### Задание:
Согласуются ли с текстом об отце Иоанне Кронштадтском следующие утверждения? Для каждого ответьте «да» или «нет» и приведите решающие слова текста дословно.
1. В советские годы книги отца Иоанна свободно выдавали в библиотеках духовных семинарий.
2. Студент, которому отец Иоанн сделал замечание во время литургии, ударил его.
3. Три дамы на пароходе спорили о том, чем объясняется сила отца Иоанна.

### Текст для чтения:
# # # # # # #

Почему бóльшая часть образованного общества категорически, жестко не принимала отца Иоанна? Ведь эта легендарная русская интеллигенция страстно, напряженно искала истину, идеал, жаждала справедливости, счастья для всех... Почему же именно отец Иоанн противоречил всем ее принципам?

Ведь, если вдуматься, он, воспринимая буквально евангельский призыв накормить голодного, средства для решения этой задачи искал не в прошлом, а в настоящем. Он был остро современен: газеты, фандрайзинговые программы, общенациональные сборы средств — все это реалии нового времени, в житиях святых этого нет. И его Дом трудолюбия не случайно напоминает проекты народнических коммун — тенденции времени он чувствовал очень хорошо и претворял в жизнь то, о чем преобразователи общества и мечтать не смели.

Святой Иоанн Кронштадтский: за что его ненавидели одни и любили другие?
О. Иоанн Кронштадтский. Фото 1900-х гг.

А между тем ненависть к нему образованных людей порой доходила до крайности. Есть воспоминание современников о том, как отец Иоанн во время литургии вышел с Чашей, увидел, как какой-то студент прикуривает от лампады (!) и сделал ему замечание, а студент ударил его, и Святые Дары из Чаши расплескались. Правда, студента тогда народ чуть не растерзал. А почитание святого Иоанна пережило и тех студентов, и еще многих строителей «светлого будущего»…

«Не святой» святой

В советские годы в домах многих верующих можно было увидеть фотографии отца Иоанна. А вот книг его не выдавали даже в библиотеках духовных семинарий — они попали в особый закрытый «спецхран». Я самиздатовский экземпляр его дневника в самодельном переплете храню как память о том, что все это было на самом деле.

Помню и свое первое впечатление: очень честный — перед Богом и самим собой — разговор человека, который по собственному опыту знает, что такое грех, что такое страсть, который гневается, обижается, соблазняется, но — снова и снова! — находит в себе силы на покаяние и преодоление себя… Так вот она какая, духовная жизнь — не приглаженная, не сусальная…

И еще: видя нуждающегося в помощи, он не пускается в рассуждения: «а хватит ли у меня сил, а не взвалю ли я на себя чужой крест, а нужно ли вообще помогать — вдруг это была воля Божия, чтобы этот человек пострадал, а будет ли прок от моей помощи?»

Он просто делает, что может, даже в ситуациях, когда, казалось бы, нечего сделать нельзя: снимает с себя одежду или обувь и отдает. Для него другой человек был не адом, не проблемой, а невероятным полем для творчества.

Но попробуй пожить такой жизнью! Без веры, без молитвы, без помощи Божией это физически невозможно. Есть забавное воспоминание одного семинариста, он плыл пароходом в Кронштадт и слышал, как три интеллигентные дамы спорили, чем объясняется необыкновенная сила отца Иоанна: спиритизмом, гипнотизмом или животным магнетизмом? Впрочем, в России, особенно в XX веке, все вообще происходило иррационально, наперекор тому, что принято считать здравым смыслом. И возможно, не случайно именно отца Иоанна и блаженную Ксению — святых странных, необычных, выпадавших из привычного уклада жизни, — первыми вспомнили, когда вновь появилась возможность собрать Поместный Собор.

# # # # # # #

### Состав набора данных:
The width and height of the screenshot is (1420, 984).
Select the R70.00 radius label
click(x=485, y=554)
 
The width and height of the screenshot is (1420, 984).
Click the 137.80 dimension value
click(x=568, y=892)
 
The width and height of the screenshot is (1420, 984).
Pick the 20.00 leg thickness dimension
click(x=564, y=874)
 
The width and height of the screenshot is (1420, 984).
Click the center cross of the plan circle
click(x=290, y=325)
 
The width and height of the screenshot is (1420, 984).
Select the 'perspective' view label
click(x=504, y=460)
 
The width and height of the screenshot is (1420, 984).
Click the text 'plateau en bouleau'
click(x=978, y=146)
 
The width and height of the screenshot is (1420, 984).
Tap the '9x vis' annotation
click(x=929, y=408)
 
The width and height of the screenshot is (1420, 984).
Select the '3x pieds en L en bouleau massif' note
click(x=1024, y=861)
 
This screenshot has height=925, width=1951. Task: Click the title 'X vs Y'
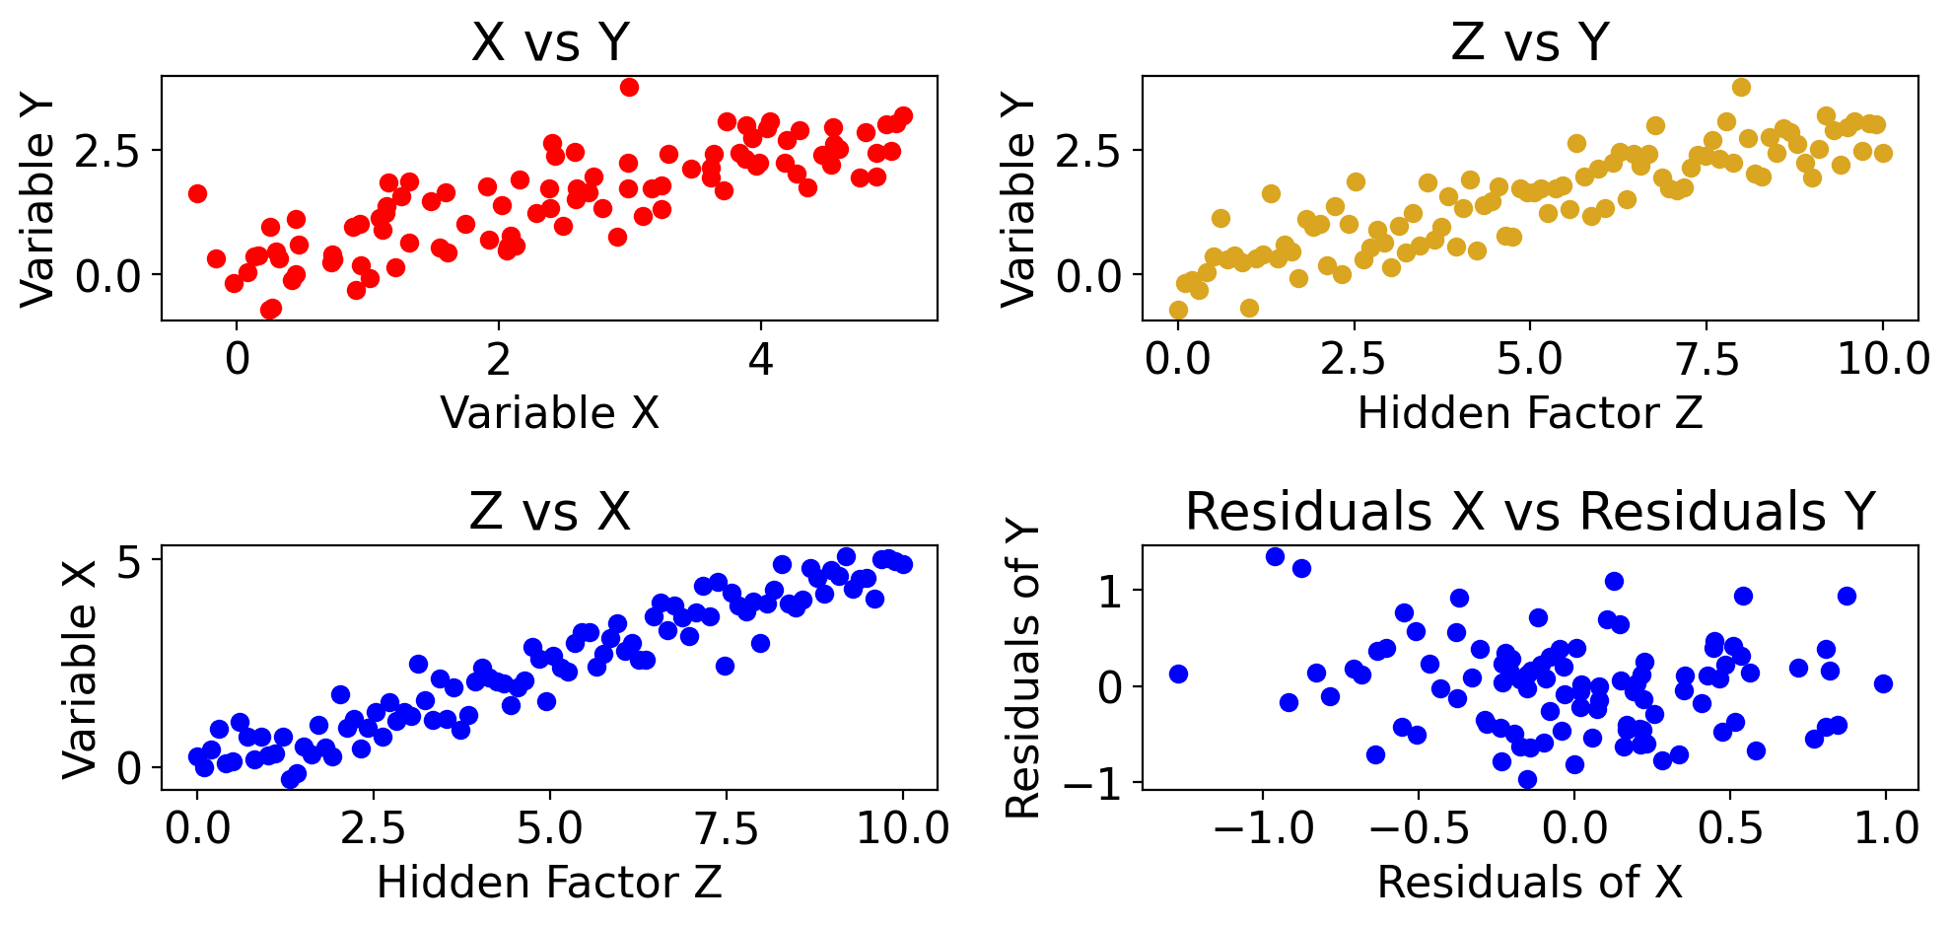(549, 42)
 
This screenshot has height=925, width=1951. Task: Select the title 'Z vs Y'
(1530, 42)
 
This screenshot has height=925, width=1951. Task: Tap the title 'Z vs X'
(549, 512)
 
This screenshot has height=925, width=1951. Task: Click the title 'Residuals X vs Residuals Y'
(1530, 512)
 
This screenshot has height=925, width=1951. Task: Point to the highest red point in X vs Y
(629, 87)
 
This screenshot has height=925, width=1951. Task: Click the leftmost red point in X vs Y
(197, 193)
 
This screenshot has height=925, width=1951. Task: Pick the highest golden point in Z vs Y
(1741, 87)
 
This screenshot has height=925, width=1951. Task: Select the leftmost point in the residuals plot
(1178, 674)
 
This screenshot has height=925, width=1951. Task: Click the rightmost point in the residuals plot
(1883, 683)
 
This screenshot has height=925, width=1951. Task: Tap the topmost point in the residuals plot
(1275, 556)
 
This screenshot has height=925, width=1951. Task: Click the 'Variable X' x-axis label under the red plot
(549, 413)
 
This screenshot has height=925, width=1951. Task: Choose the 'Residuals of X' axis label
(1529, 883)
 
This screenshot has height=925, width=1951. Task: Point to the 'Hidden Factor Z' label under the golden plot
(1530, 413)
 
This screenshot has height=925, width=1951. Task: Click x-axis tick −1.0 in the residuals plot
(1263, 829)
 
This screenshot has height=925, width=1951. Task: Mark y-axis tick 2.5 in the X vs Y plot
(107, 151)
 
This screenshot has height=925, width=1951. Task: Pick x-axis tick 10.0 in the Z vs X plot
(903, 829)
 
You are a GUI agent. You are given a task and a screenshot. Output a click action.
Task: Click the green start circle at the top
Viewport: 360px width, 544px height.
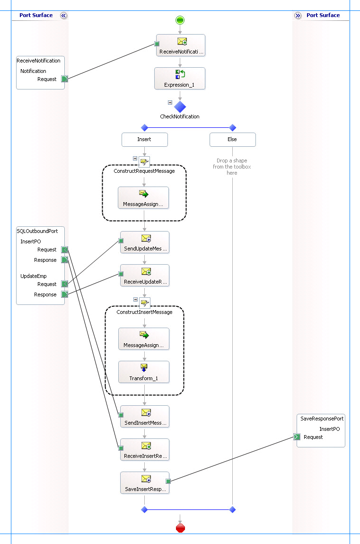pos(180,20)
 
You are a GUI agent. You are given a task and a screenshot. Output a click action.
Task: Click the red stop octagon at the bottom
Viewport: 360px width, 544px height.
pos(180,528)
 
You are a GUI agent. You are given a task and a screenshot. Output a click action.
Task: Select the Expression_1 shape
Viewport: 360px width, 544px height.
pos(180,79)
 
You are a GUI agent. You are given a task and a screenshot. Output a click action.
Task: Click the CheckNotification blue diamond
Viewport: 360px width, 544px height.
pos(180,107)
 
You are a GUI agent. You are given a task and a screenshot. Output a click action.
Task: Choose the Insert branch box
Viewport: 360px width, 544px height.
pos(144,140)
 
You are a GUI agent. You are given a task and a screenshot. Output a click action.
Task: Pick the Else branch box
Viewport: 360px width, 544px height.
pos(232,140)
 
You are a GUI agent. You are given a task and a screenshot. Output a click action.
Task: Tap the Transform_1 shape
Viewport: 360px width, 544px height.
pos(144,372)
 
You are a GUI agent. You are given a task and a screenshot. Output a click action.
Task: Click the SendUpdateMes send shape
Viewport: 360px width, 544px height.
pos(144,242)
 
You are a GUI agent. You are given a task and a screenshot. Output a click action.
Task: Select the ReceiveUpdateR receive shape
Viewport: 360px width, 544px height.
pos(144,276)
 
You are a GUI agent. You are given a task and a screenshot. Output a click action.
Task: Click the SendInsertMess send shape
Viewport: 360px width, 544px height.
pos(144,417)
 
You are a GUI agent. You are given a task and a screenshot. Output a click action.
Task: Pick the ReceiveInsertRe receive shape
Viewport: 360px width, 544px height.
pos(144,450)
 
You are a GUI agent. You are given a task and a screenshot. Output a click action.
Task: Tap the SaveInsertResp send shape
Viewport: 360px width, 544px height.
pos(144,483)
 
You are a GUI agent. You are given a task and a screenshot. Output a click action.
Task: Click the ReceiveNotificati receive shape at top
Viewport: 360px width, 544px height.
pos(181,45)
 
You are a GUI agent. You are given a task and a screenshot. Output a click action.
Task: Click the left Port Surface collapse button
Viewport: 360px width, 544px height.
pos(64,16)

# # # # # # #

### Полный ответ:
1. Нет: «А вот книг его не выдавали даже в библиотеках духовных семинарий».
2. Да: «а студент ударил его».
3. Да: «три интеллигентные дамы спорили, чем объясняется необыкновенная сила отца Иоанна».